I have long believed that business and management training is very broken in the U.S. and the claim of business schools to create entrepreneurs is a specious absurdity.
The reason for this is that good entrepreneurs are basically courageous, slightly mad weirdos. And in their absurd passion they are much more like artists than businessmen. So how do you teach this divine madness, which I consider the touchstone of entrepreneurship?
Well, I’m not sure you can, but there is an interesting experiment going on at Duke University. The Duke initiative encourages students to marry the arts to business innovation and entrepreneurship by offering a new certificate program in innovation and entrepreneurship. It hopes to provide a formal path of study for students whose artistic passions may lead them to parallel entrepreneurial pursuits.
Perhaps this program harks directly to Steve Jobs cultural statement about his own company: “It’s in Apple‘s DNA that technology alone is not enough. It’s technology married with the liberal arts, married with the humanities, that yields the results that make our hearts sing.”
I certainly feel Duke’s new course that seeks to “marry” liberal arts and entrepreneurship is on the conceptually right track. It seeks to create a better imaginative and cultural alternate path for business education in a radically evolving international enterprise climate. Duke’s course and other new college experiments may provide a formal structure of study for students whose artistic and practical interests might lead them to entrepreneurial pursuits.
Jane Hawkins, who is chairwoman of Duke’s music department, wants students to understand that their artistic talents can turn them in a myriad of creative career directions. She says, “They don’t have to feel that their only option to continue a career in the arts is to become a famous pianist or photographer.” (Duke Today, March 13, 2014)

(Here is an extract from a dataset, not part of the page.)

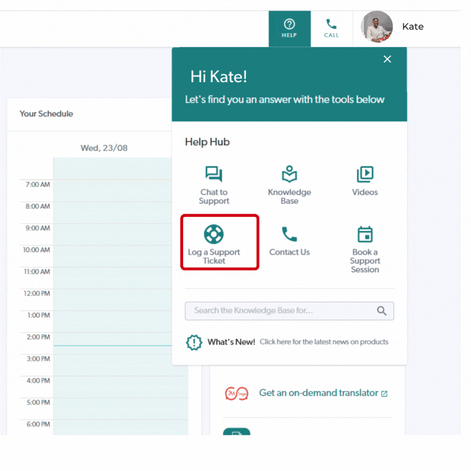Open the Help menu in the top bar
The width and height of the screenshot is (471, 471).
[290, 29]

Colleges and business schools have become wildly expensive. Worried parents are increasingly pushing their progeny to be “practical,” to take mostly STEM (science, technology, engineering, math) subjects. That practicality is increasingly militating against preparation in English, philosophy, history, music, or any of the performing arts for parents worried about getting their educational money’s worth.
It is short-sighted for students in our advanced academic institutions to be stampeded into what amounts to high-level technical and vocational training. Training for what is today’s hot trade will probably be quaintly old-fashioned within five years, if not sooner. And this is especially true in business training.

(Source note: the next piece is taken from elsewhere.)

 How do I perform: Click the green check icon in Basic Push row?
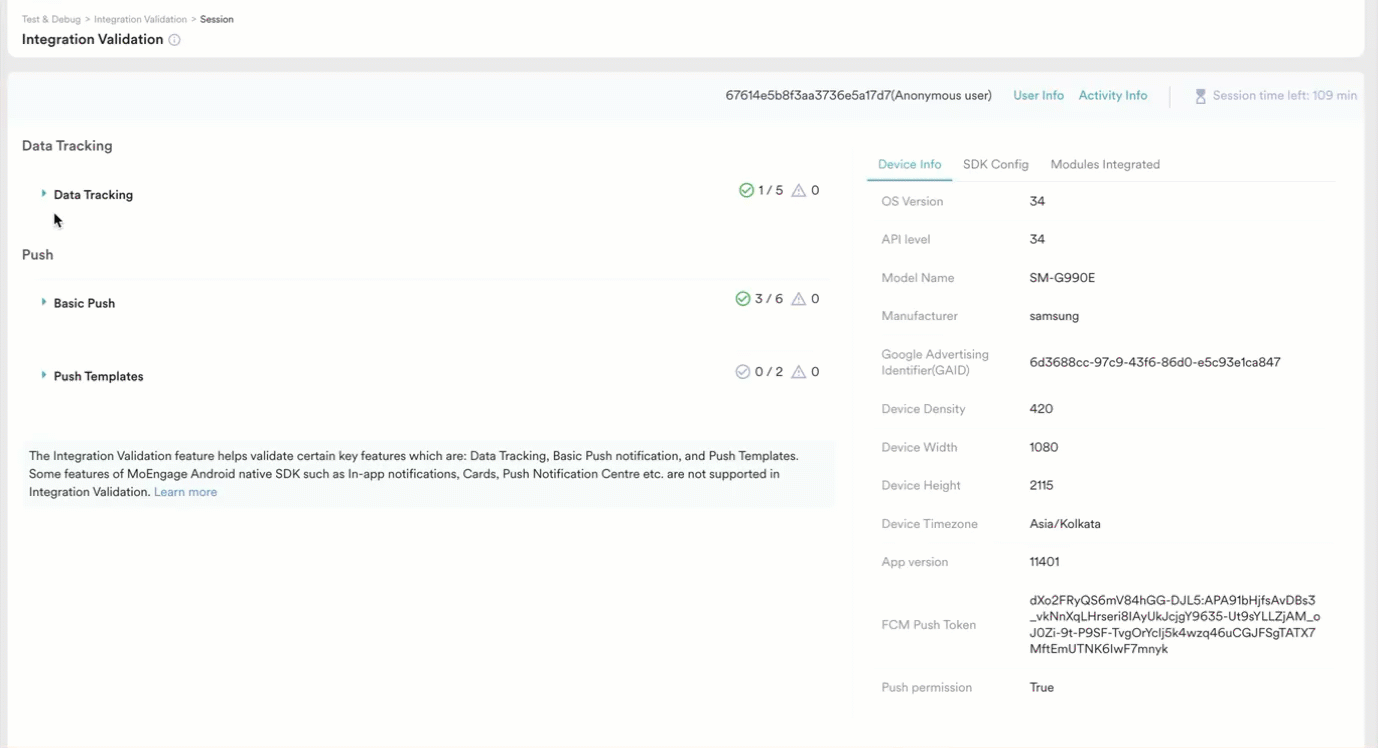click(743, 299)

This lemming-like flight from a liberal arts education is utterly wrong-headed. The broadly educated man and woman will be much better equipped than his/her specialist colleague for the executive skills of operating profitably in a multi-fractal, rapidly changing, multi-cultural world. With wisdom and imaginative verve.
Business schools’ claims to teach entrepreneurship are a sham. Business schools want to be relevant and cool. Like entrepreneurs. They are not. They also want to tap the extra income created by the popular image of entrepreneurs in the eyes of starry-eyed business ingenues, drawn to the neo-glamour of the heroic creative business individualist. It is a cynical pecuniary concern that motivates the explosion of business school “entrepreneurial offerings,” when all they really are doing is repackaging command and control skills not really apt to a changing economy and evolving workforce. Business schools are behind the times, limited by a conservative arrogance, both hidebound and hegemonous. They remain mostly about creating corporate technicians, not innovative businesspersons, not creative thinkers, not better communicators, not paradigm disruptors.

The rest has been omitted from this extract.